Striking a Balance in Fairness for Dynamic Systems Through Reinforcement Learning
Yaowei Hu, Jacob Lear, Lu Zhang
TL;DR
The paper tackles fairness in dynamic, sequential decision-making by modeling the system as an MDP and distinguishing short-term fairness from long-term fairness, which can diverge. It proposes Fair PPO (F-PPO), a framework that combines a pre-processing action massaging step to enforce short-term fairness with an in-processing advantage-regularization term based on the 1-Wasserstein distance to promote long-term fairness within PPO. The key contributions include a formalization of state-based long-term fairness, a concrete algorithm integrating both fairness notions, and three simulation case studies (bank loans, attention allocation, epidemic control) demonstrating that F-PPO can balance short-term fairness, long-term fairness, and policy utility better than baselines.

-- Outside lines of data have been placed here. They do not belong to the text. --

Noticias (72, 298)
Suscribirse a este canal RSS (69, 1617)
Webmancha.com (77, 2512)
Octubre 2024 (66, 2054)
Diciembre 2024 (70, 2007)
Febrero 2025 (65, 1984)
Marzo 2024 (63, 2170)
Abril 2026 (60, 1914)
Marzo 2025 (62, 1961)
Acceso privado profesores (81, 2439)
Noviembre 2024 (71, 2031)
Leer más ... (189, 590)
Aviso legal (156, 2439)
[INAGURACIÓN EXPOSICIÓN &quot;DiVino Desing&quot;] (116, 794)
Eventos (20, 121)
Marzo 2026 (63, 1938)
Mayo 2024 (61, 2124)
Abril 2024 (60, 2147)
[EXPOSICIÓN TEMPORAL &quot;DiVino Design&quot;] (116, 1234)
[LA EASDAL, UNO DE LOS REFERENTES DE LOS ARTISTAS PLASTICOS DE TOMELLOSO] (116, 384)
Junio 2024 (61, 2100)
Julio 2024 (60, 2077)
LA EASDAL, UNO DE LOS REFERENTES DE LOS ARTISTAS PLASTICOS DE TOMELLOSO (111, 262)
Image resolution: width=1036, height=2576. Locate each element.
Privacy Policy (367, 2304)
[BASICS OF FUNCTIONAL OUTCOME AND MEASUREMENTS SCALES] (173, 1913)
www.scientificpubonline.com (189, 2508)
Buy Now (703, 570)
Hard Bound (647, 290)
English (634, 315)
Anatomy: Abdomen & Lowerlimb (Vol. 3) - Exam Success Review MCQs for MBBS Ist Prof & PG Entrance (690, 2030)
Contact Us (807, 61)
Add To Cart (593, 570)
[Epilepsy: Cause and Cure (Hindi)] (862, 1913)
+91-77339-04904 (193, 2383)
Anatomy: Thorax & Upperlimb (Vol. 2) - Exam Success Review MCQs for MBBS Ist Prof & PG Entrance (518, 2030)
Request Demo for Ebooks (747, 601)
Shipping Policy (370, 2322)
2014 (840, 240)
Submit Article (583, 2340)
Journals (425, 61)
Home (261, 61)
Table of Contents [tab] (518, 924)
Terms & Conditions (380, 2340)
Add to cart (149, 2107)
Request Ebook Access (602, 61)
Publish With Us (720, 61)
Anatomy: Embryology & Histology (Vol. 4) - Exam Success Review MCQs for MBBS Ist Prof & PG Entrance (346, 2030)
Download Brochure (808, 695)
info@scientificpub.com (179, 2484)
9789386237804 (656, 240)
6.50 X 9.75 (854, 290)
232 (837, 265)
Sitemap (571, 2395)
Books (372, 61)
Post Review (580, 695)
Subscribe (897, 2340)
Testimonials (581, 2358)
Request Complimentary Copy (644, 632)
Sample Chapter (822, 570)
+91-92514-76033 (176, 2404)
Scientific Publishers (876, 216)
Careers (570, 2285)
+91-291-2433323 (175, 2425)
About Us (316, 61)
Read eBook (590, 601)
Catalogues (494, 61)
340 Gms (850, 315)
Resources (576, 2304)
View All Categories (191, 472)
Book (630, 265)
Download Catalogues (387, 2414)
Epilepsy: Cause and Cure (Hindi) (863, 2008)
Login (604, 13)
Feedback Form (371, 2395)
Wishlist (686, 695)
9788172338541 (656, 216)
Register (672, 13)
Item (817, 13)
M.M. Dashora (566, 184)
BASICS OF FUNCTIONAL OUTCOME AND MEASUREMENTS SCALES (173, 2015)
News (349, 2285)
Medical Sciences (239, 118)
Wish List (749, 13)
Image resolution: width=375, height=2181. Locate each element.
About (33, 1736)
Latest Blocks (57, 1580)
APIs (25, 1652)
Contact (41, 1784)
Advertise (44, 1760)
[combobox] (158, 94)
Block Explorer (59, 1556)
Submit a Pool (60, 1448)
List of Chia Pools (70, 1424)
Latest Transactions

This work provides a practical methodology for deploying fair reinforcement learning in dynamic systems where decisions continuously shape future distributions and outcomes.
Abstract
While significant advancements have been made in the field of fair machine learning, the majority of studies focus on scenarios where the decision model operates on a static population. In this paper, we study fairness in dynamic systems where sequential decisions are made. Each decision may shift the underlying distribution of features or user behavior. We model the dynamic system through a Markov Decision Process (MDP). By acknowledging that traditional fairness notions and long-term fairness are distinct requirements that may not necessarily align with one another, we propose an algorithmic framework to integrate various fairness considerations with reinforcement learning using both pre-processing and in-processing approaches. Three case studies show that our method can strike a balance between traditional fairness notions, long-term fairness, and utility.